Mittwoch, 18. April 2012

Wieder zu Hause

Nach drei abenteuerlichen Wochen in unserer zweiten Heimat sind wir nun wieder zu Hause und haben einiges erlebt. Vor allem Paul. Moritz' Erlebnisse beschränkten sich darauf, dass er seine Milchmahlzeiten in anderen Sesseln und Betten eingenommen hat und zum ersten Mal die Rossmann-Eigenmarke-Windeln vollgemacht hat, weil es in dem bayerischen Dorf, in dem wir waren (das eigentlich als Stadt gilt, aber kaum als solche ernst genommen werden kann), nur eine Rossmann Drogerie gab. Ansonsten hat Moritz viel auf dem Bauch rumgelegen und in die Gegend rumgekuckt, er hat angefangen laut zu lachen und erzählt am laufenden Band, wenn ihm jemand zuhört.
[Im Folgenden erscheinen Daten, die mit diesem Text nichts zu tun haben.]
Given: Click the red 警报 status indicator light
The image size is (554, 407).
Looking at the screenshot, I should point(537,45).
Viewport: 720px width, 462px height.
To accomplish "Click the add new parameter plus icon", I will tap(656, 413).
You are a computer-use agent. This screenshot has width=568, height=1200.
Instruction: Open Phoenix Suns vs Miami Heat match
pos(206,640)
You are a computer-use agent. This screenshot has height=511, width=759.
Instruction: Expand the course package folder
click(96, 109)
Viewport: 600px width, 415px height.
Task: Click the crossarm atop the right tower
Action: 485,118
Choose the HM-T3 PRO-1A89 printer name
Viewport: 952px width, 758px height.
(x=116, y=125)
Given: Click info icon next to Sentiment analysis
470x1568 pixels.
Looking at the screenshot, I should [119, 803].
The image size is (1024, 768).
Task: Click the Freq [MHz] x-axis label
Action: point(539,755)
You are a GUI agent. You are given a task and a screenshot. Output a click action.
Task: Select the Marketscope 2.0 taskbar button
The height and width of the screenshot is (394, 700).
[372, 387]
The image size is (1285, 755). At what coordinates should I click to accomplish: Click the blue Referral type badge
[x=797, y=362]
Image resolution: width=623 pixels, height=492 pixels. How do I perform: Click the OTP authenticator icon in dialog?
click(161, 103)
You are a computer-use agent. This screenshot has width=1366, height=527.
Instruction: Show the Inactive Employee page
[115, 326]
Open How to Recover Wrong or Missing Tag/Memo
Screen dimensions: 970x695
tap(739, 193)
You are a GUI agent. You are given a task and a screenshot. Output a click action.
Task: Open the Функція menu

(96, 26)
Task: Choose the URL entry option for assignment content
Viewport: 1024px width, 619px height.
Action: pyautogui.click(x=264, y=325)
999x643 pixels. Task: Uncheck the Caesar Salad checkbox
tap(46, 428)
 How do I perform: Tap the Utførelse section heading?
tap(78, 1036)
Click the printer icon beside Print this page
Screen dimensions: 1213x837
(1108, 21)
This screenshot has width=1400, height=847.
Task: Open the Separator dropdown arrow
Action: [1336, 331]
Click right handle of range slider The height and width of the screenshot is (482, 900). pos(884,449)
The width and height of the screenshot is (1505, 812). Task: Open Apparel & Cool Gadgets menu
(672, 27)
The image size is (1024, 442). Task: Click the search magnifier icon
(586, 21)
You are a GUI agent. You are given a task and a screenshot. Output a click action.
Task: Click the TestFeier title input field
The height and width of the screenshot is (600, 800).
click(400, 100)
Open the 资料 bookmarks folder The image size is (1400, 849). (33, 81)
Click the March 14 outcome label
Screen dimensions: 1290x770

Wenn nicht, dann erzählt er auch, nur etwas lauter.
Paul hat seine Tage im Gasthof damit verbracht, regelmäßig das Wasser in der Toilette auf seine Temperatur hin zu überprüfen, die Minibar im Kühlschrank auszuräumen und in die Duschwanne zu klettern, um mit der Tür zu spielen. Bei den Internetgroßeltern zu Besuch hat er im Grunde außer essen, schlafen und trinken nur letzteres gemacht, mit Türen gespielt. Seit wir wieder zu Hause sind steht er in dieser Hinsicht vor einem mittelschweren Problem. Der Papa hat die Türklinken alle hochgestellt und dem Türenspiel ein Ende gesetzt. Armer Paul.
Mit Moritz war ich heute beim Kinderarzt und es heißt er entwickelt sich prächtig. Aber er ist nun schon fast vier Monate alt und sollte dann bald mal die ersten Haushaltskekse kriegen. Wird gemacht, Frau Schutzfrau. Aber heut nicht mehr. Armer Moritz. Nicht mal Kekse gönn ich ihm.